**STATED TASK**
Rewrite the material below with "Calendrier" changed to "Agenda" and everything else kept the same. Leave the pictures out.

Entries on finding words and elements:
==*==

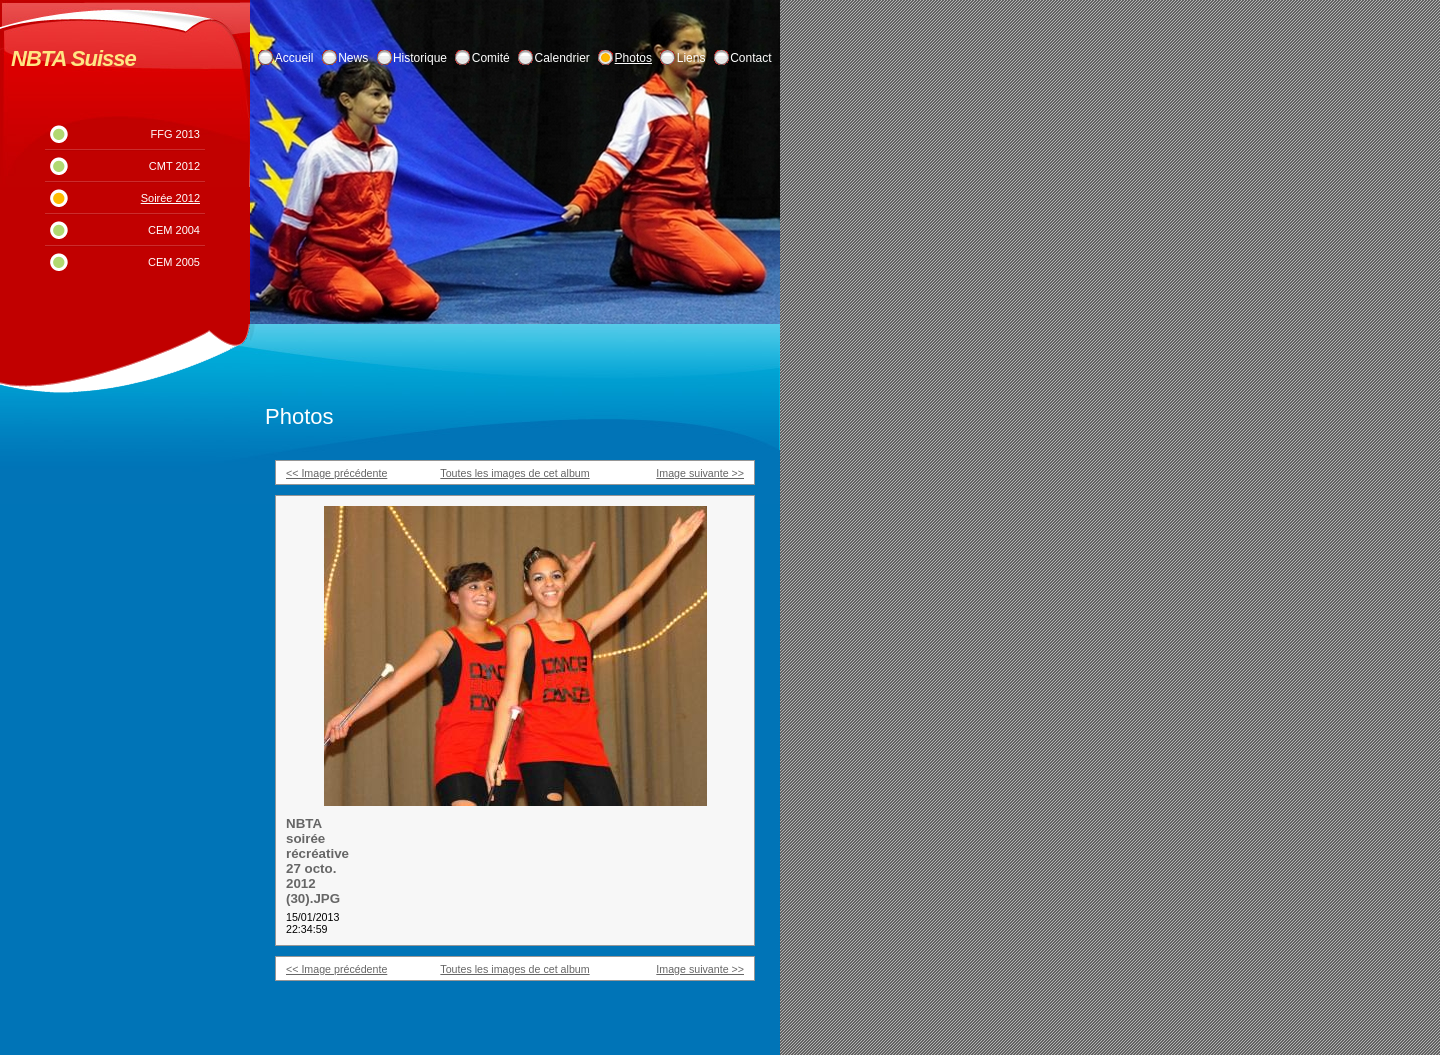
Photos (633, 58)
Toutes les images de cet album (514, 473)
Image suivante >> (700, 473)
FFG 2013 (175, 134)
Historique (420, 58)
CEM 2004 (174, 230)
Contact (750, 58)
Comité (491, 58)
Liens (691, 58)
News (353, 58)
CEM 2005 (174, 262)
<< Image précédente (336, 473)
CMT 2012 (174, 166)
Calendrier (562, 58)
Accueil (294, 58)
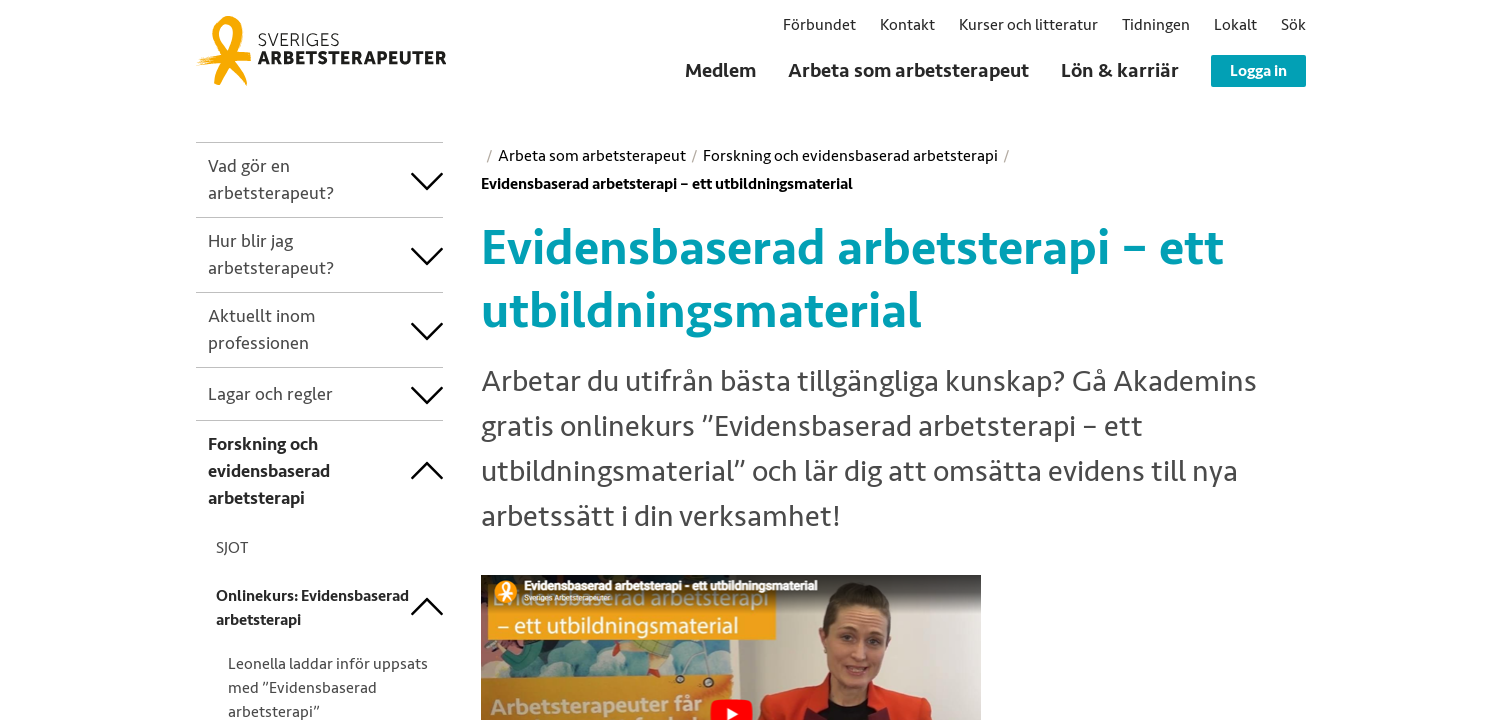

==*==

**EXERCISE SOLUTION**
Photos (633, 58)
Toutes les images de cet album (514, 473)
Image suivante >> (700, 473)
FFG 2013 (175, 134)
Historique (420, 58)
CEM 2004 (174, 230)
Contact (750, 58)
Comité (491, 58)
Liens (691, 58)
News (353, 58)
CEM 2005 (174, 262)
<< Image précédente (336, 473)
CMT 2012 (174, 166)
Agenda (562, 58)
Accueil (294, 58)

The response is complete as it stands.